Where the line with "Screen dimensions: 539x415" appears below, start writing out lines exactly, and finish with the line with "Viewport: 787px width, 443px height.", which is included; write out nothing else.

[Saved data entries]
=-=-=-=-=
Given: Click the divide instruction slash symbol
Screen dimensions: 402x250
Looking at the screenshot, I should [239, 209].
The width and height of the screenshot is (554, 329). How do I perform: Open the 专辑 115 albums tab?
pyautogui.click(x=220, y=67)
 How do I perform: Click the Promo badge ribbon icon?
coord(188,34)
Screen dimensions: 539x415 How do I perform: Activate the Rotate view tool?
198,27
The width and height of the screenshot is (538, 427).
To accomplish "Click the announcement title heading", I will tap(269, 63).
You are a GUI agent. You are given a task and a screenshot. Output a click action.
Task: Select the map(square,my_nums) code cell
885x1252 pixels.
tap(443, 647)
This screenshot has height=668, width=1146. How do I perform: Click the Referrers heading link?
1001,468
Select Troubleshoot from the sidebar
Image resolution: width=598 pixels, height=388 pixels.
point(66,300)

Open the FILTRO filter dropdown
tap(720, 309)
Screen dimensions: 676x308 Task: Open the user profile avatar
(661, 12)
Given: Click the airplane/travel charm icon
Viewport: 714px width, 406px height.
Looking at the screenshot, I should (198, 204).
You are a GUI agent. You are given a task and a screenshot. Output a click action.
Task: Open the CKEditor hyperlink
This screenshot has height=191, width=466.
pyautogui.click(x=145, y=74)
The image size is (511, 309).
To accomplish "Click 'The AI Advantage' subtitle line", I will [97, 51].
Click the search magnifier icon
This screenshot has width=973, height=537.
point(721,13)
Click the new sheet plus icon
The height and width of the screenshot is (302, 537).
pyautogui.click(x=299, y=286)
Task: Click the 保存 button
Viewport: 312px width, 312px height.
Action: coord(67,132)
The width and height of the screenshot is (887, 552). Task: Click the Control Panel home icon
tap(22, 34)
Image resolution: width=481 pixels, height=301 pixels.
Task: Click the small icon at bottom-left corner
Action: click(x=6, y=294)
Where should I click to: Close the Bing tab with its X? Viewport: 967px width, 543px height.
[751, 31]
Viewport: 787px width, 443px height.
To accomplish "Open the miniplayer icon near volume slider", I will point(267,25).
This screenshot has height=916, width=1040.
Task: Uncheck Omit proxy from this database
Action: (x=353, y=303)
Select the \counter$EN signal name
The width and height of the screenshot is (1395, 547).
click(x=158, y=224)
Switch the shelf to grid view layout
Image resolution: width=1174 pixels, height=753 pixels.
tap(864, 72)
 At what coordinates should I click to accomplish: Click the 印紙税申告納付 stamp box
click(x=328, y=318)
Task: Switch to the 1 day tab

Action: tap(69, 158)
=-=-=-=-=
* _Answer for the task_
Screen dimensions: 539x415 How do I perform: Activate the Rotate view tool?
198,27
The width and height of the screenshot is (538, 427).
To accomplish "Click the announcement title heading", I will tap(269, 63).
You are a GUI agent. You are given a task and a screenshot. Output a click action.
Task: Select the map(square,my_nums) code cell
885x1252 pixels.
tap(443, 647)
This screenshot has height=668, width=1146. How do I perform: Click the Referrers heading link?
1001,468
Select Troubleshoot from the sidebar
Image resolution: width=598 pixels, height=388 pixels.
point(66,300)

Open the FILTRO filter dropdown
tap(720, 309)
Screen dimensions: 676x308 Task: Open the user profile avatar
(661, 12)
Given: Click the airplane/travel charm icon
Viewport: 714px width, 406px height.
Looking at the screenshot, I should (198, 204).
You are a GUI agent. You are given a task and a screenshot. Output a click action.
Task: Open the CKEditor hyperlink
This screenshot has height=191, width=466.
pyautogui.click(x=145, y=74)
The image size is (511, 309).
To accomplish "Click 'The AI Advantage' subtitle line", I will [97, 51].
Click the search magnifier icon
This screenshot has width=973, height=537.
point(721,13)
Click the new sheet plus icon
The height and width of the screenshot is (302, 537).
pyautogui.click(x=299, y=286)
Task: Click the 保存 button
Viewport: 312px width, 312px height.
Action: coord(67,132)
The width and height of the screenshot is (887, 552). Task: Click the Control Panel home icon
tap(22, 34)
Image resolution: width=481 pixels, height=301 pixels.
Task: Click the small icon at bottom-left corner
Action: click(x=6, y=294)
Where should I click to: Close the Bing tab with its X? Viewport: 967px width, 543px height.
[751, 31]
Viewport: 787px width, 443px height.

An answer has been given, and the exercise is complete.